少し首を傾げて見つめるその先に、笑っちまうくらい真っ赤になった顔があった。
…俺も人の事言えねえだろうから、それは言わないでおこう。

 少しずつ顔を近づける。
背中に回っている腕に力がこもるのが分かった。
相当な力で閉じられているだろう瞼に、そっと唇を当てた。
その瞬間にばちっと目を開けたウソップが「うおぉ…」と驚いてみせるので、俺はもう、愛しいとか切ないとか色んな感情がごった返しになって、つい「クソっ鼻」と悪態をついてしまった。

 むっとした表情だって可愛い。クソ可愛い。
 なあ分かってねえだろ?お前の腕が俺の背中に回ってるって事が、俺にとっては奇跡みたいにすげえ事だってさ。

 それから、キスをした。
意識が半分飛びかけてるから、感覚がよく分かんなくて、思わずもう一回。
ウソップがまた目を固く瞑っている様子が可愛くて、更にもう一回。

「………うおお…俺も死にそう」

湯気が立ってんじゃねえかと疑うくらい体温を上げたウソップが、そんな事を呟きやがるから。



 もう一度抱き締めて、また滲む視界に呆れながら、でももういいやと諦めて…。
一生分の幸せを使い果たしてしまったとしても、いい。瞳を閉じてひたすらこの瞬間を自分の全てに刻み付ける。

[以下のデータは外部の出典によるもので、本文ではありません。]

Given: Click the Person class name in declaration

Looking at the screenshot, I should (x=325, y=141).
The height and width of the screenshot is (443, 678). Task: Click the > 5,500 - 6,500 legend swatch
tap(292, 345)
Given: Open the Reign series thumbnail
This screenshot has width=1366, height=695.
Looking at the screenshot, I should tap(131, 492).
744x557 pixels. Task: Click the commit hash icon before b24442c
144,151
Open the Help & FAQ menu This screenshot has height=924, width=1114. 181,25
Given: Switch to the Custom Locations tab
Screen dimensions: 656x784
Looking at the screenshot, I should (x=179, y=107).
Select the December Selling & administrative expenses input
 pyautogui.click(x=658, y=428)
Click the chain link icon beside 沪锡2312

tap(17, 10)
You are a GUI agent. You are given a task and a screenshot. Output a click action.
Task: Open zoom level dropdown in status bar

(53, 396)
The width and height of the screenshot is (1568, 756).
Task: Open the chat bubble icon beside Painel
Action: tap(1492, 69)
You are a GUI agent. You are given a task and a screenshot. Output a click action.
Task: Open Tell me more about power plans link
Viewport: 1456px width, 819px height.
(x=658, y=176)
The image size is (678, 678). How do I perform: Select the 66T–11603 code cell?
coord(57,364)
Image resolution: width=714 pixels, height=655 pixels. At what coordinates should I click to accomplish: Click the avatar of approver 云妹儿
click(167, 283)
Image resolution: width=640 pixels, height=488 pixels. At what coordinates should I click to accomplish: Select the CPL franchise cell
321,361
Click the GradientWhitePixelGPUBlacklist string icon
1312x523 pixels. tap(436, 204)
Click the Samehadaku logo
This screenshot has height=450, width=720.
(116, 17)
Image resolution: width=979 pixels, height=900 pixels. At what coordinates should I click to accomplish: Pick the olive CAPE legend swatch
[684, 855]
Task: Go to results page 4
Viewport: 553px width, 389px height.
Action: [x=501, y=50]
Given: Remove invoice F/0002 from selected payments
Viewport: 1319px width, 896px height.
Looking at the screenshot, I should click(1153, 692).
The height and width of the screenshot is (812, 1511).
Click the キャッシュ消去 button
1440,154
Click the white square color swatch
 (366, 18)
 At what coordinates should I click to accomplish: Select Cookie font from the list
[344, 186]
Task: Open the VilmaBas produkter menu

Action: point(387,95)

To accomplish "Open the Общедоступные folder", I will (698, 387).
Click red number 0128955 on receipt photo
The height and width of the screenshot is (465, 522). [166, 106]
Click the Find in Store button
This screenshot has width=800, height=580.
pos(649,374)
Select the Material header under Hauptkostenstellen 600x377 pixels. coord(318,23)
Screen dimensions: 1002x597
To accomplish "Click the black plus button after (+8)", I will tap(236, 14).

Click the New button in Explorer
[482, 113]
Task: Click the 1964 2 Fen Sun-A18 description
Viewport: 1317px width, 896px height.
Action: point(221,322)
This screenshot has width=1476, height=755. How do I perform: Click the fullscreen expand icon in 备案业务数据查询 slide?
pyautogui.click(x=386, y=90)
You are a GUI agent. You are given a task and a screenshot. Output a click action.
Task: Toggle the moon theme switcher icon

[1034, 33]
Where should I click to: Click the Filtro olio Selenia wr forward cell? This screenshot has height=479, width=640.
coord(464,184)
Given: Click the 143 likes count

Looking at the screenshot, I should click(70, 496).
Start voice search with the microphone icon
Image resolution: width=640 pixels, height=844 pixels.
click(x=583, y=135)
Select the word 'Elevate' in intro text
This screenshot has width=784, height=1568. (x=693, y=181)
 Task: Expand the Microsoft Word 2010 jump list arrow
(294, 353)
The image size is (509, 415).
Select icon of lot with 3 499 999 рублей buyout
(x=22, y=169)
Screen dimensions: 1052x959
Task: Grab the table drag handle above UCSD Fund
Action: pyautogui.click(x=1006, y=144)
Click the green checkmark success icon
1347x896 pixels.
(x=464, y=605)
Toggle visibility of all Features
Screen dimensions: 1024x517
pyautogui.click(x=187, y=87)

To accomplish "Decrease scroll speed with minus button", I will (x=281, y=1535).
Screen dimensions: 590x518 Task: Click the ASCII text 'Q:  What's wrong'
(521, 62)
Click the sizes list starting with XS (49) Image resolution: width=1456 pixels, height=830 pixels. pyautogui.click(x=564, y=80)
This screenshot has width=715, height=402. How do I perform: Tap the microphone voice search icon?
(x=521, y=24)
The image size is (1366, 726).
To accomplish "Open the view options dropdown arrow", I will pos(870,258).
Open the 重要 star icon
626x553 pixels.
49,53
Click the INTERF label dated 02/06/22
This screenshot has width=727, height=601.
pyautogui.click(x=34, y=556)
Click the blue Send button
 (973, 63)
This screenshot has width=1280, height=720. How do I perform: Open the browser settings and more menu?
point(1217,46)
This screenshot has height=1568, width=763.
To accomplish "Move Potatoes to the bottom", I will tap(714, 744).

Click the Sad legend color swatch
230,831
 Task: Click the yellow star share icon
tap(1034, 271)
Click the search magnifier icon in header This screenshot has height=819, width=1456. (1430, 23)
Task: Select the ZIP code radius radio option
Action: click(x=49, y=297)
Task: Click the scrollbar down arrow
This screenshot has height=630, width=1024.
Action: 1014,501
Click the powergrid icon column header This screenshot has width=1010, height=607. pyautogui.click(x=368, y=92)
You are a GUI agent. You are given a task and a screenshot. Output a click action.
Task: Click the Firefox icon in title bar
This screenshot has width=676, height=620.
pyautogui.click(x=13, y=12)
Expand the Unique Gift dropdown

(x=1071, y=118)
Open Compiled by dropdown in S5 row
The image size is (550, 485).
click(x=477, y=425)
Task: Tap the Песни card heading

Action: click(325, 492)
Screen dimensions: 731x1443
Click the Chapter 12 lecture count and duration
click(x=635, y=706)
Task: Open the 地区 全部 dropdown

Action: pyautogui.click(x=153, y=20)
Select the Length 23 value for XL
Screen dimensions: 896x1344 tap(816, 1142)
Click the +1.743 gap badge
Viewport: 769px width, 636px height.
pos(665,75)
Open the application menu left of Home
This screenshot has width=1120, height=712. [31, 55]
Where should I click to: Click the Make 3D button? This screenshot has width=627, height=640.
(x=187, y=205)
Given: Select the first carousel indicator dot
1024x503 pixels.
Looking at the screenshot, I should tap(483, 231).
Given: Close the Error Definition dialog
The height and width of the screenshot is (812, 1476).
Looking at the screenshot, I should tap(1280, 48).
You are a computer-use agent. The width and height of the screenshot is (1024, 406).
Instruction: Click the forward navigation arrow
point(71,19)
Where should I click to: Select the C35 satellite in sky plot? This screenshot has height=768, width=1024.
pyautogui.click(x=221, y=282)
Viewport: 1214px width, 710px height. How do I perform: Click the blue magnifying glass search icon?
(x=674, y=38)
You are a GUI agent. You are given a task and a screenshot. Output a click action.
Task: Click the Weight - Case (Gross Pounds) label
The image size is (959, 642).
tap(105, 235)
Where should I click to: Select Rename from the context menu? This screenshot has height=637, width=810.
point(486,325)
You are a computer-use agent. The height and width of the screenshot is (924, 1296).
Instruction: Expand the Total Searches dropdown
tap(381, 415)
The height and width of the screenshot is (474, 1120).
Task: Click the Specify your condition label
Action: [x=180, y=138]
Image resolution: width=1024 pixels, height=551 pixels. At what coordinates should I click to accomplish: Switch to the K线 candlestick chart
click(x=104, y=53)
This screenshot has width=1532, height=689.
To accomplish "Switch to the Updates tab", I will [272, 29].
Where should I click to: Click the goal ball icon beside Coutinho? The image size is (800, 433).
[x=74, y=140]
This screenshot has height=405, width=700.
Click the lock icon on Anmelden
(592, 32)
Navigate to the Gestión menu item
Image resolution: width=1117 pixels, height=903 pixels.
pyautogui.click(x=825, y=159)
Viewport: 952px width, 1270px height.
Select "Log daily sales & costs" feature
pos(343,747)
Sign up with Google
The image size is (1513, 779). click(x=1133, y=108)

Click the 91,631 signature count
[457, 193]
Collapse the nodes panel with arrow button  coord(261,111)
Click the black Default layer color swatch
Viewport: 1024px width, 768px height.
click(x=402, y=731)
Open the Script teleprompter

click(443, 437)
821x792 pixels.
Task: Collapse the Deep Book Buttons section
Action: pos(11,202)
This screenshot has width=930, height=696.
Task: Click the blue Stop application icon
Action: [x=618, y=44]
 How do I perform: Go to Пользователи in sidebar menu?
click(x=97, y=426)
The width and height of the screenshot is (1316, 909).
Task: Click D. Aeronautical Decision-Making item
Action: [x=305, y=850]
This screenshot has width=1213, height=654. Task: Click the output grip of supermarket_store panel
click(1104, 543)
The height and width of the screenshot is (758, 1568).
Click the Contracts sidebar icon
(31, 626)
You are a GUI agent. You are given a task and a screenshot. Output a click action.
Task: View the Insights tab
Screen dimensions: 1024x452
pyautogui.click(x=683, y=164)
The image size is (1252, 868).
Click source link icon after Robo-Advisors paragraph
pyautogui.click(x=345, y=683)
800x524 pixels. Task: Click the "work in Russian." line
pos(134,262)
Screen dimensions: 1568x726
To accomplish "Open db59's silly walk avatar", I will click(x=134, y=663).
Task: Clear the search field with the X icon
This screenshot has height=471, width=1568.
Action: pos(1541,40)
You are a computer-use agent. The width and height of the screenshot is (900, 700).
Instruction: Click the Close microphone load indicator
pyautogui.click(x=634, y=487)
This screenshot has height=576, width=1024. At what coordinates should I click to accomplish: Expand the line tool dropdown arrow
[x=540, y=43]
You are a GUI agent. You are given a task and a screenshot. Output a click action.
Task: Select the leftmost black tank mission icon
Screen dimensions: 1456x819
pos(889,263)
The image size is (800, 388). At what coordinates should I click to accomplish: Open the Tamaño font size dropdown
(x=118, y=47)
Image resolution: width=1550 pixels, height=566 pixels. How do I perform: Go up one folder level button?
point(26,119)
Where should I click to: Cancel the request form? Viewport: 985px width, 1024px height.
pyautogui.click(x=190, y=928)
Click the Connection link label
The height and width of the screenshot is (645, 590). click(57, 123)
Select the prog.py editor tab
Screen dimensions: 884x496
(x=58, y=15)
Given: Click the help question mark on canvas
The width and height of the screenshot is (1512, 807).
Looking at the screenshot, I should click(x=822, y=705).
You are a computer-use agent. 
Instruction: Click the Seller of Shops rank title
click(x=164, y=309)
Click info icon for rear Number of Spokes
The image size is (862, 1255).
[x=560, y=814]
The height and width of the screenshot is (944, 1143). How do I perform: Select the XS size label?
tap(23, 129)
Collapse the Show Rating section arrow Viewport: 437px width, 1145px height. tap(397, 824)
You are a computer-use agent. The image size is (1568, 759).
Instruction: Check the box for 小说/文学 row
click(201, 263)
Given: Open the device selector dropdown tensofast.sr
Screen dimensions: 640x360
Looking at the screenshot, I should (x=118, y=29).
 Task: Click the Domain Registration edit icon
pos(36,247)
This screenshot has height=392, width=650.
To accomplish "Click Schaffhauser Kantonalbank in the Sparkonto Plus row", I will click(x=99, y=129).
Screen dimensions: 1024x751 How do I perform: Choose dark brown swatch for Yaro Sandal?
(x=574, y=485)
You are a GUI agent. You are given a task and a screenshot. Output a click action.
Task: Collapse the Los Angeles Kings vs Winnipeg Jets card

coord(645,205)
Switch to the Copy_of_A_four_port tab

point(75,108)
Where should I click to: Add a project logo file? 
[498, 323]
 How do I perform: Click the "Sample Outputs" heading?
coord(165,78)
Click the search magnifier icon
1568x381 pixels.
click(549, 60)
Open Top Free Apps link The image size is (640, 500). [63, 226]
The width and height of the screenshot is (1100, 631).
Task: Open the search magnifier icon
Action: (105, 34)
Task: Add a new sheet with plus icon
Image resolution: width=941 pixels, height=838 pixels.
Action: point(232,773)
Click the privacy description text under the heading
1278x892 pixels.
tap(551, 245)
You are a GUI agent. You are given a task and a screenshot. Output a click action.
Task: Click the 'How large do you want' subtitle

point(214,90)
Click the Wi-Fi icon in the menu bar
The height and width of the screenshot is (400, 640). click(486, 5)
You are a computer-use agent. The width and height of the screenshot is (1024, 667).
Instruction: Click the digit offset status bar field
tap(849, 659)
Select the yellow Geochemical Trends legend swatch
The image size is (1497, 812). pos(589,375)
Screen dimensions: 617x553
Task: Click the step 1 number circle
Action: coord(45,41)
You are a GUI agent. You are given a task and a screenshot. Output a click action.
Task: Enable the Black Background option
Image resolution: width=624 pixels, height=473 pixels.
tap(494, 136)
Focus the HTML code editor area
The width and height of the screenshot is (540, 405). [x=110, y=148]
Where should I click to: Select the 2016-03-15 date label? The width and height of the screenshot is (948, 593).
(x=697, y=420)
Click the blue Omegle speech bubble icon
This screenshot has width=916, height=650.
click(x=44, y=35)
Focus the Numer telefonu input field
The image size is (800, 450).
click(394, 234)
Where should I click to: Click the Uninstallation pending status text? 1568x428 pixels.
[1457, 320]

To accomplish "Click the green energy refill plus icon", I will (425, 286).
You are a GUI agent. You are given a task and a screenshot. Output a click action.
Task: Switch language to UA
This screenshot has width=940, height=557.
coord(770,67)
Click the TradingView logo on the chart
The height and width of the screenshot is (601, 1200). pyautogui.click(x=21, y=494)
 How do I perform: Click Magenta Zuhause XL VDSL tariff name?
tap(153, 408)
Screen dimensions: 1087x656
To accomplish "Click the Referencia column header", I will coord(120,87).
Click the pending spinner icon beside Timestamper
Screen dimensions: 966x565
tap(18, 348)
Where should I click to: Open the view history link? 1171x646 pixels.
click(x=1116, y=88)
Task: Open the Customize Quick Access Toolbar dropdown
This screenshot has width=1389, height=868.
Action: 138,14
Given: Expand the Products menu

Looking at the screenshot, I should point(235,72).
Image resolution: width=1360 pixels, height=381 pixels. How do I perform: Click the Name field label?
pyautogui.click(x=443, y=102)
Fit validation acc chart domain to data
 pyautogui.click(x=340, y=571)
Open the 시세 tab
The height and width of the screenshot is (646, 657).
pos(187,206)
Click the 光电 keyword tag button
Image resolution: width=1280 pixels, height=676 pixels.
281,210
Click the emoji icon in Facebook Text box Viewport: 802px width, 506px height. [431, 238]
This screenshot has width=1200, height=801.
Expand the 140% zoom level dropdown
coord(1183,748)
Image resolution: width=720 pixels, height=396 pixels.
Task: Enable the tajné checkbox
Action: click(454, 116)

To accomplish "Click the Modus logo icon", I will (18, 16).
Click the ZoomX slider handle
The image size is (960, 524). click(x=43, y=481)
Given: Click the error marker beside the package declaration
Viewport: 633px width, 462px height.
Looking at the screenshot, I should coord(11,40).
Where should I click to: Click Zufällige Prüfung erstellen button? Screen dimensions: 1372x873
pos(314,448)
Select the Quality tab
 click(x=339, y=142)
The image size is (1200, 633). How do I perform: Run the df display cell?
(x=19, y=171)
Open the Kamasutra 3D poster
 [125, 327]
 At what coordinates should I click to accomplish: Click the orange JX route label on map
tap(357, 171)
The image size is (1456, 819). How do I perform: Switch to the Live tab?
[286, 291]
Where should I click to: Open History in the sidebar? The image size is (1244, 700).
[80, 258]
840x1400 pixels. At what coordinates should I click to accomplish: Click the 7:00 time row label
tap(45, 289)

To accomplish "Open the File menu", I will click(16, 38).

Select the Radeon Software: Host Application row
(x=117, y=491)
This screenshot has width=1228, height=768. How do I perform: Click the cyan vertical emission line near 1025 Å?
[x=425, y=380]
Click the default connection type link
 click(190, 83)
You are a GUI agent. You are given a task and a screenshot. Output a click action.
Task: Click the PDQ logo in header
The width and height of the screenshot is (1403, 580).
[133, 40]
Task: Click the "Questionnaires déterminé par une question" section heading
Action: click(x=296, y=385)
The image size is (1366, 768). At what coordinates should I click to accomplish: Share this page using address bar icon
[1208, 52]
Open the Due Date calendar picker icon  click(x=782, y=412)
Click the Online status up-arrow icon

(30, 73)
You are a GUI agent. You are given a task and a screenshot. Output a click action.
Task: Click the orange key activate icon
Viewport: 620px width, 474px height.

 耳元で小さく、でも確かに聞こえた「好きだ」の声を、一番近くで聞けた奇跡を、俺は絶対忘れない。

 何があっても、一生忘れない。











 ………。



 今日で終わるなんて、全然思ってなかったからさあ。

クソ困るぜ、俺にも心の準備ってもんが必要なわけよ。
分かってんのか?いいや分かってねえな。

 てめえときたら、毎回毎回俺の平穏な日常を予告もなくぶっ壊していきやがる。
明日からどうしろっつうんだよ。気持ちが全く追いついていかねえよ。
おい聞いてんのかクソっ鼻。



 明日から、こんな幸せをさあ。
 周りにどう隠してけっていうわけ?言ってみろこら。